CTU to CPS: Create a safer school environment for employees, students

CTU to CPS: Make schools safer for employees, students
Chicago Teachers Union president Jesse Sharkey. Photo credit WBBM/ Zoom

CHICAGO (WBBM NEWSRADIO) -- The Chicago Teachers Union said it is ready and willing to meet Chicago Public Schools leaders at the bargaining table after an arbitrator ruled on Friday that school buildings were unsafe during the pandemic.

The union argued that working conditions were not safe for the CPS staffers who have to do their work in school buildings instead of remotely.

The union contends that face masks and social distancing are not enough to slow the spread of an airborne virus in school buildings. The union said most CPS buildings were built before 1950 with outdated ventilation systems.

The district said in a statement that the arbitrator did not specify the ways in which the buildings were unsafe.

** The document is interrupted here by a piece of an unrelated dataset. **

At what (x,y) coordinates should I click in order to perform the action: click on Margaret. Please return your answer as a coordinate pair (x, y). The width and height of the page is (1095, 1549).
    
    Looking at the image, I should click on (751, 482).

CTU president Jesse Sharkey said during a remote news conference Monday morning that the decision was a win for the union, and that they are ready to bargain for new working conditions.

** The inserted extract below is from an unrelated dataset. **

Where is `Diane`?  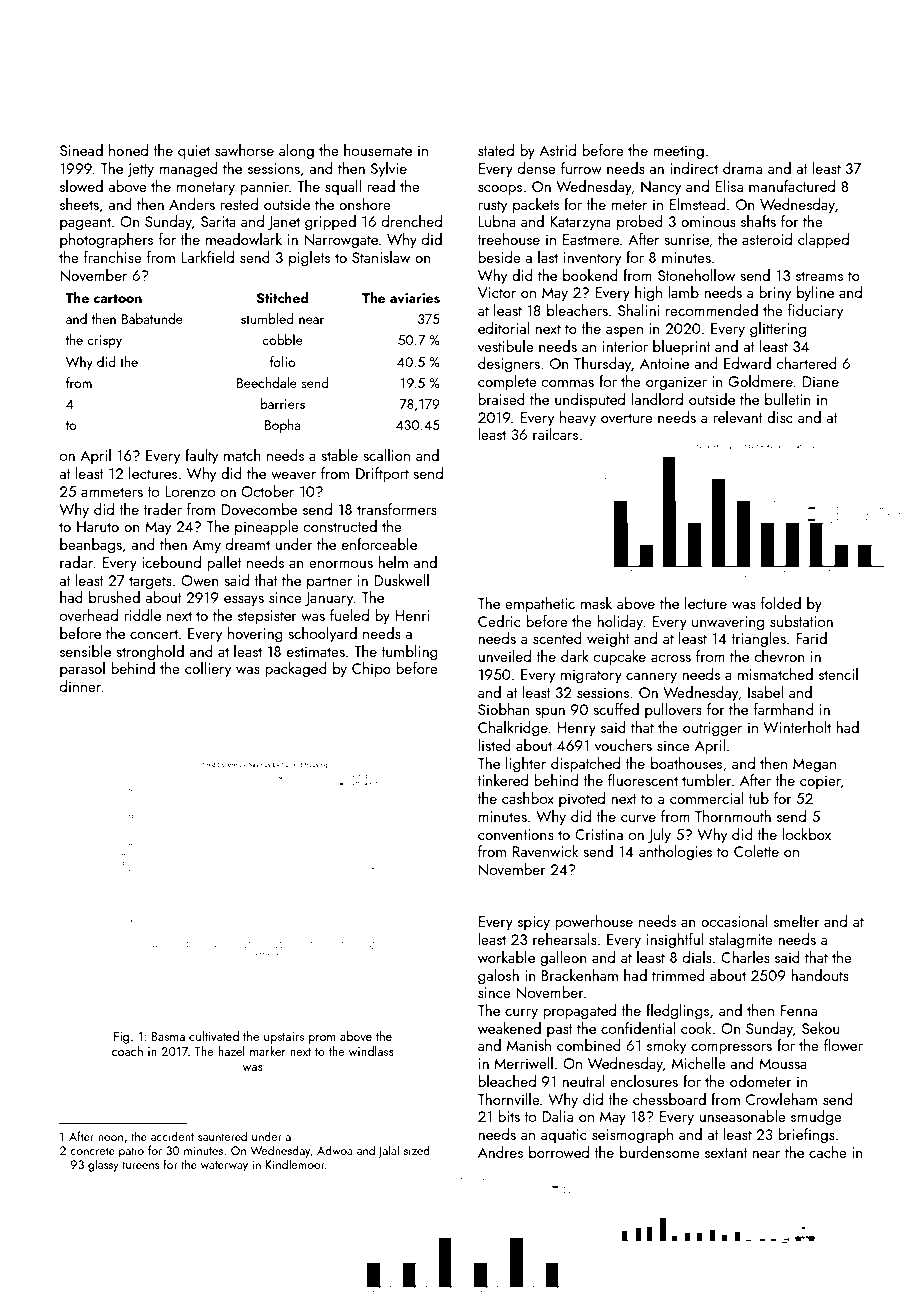
Diane is located at coordinates (821, 381).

"Right now there is an arbitrator's order, which is final and binding, on CPS to bargain these conditions,” Sharkey said.

Sharkey said members could threaten to strike if the district refused to go back to the bargaining table, but he added that he would rather it not come to that.

"It's going to be a long pandemic if every single time there's a reasonable suggestion coming from the union or from the court, it's the only way we're going to get CPS to listen to us or to listen to reason is to threaten to strike," he said.

CPS started the academic year with remote learning. Over a thousand workers that include school clerks, school clerk assistants and technology coordinators have been coming into school buildings to work full-time since Aug. 31.

“These buildings are definitely not safe for us to be in working. Some schools, it’s a fact, some schools are deplorable. They have no PPE,” said Sabrina Woods, a school clerk for 26 years who spoke during the virtual press conference.

Woods said that most of the school clerks who “are being forced to come into these building” are women of color who, as the head of their household, are being forced to choose between their health and feeding their family.

The district has considered bringing students back into school buildings for some form of in-person instruction during the second quarter of the academic year.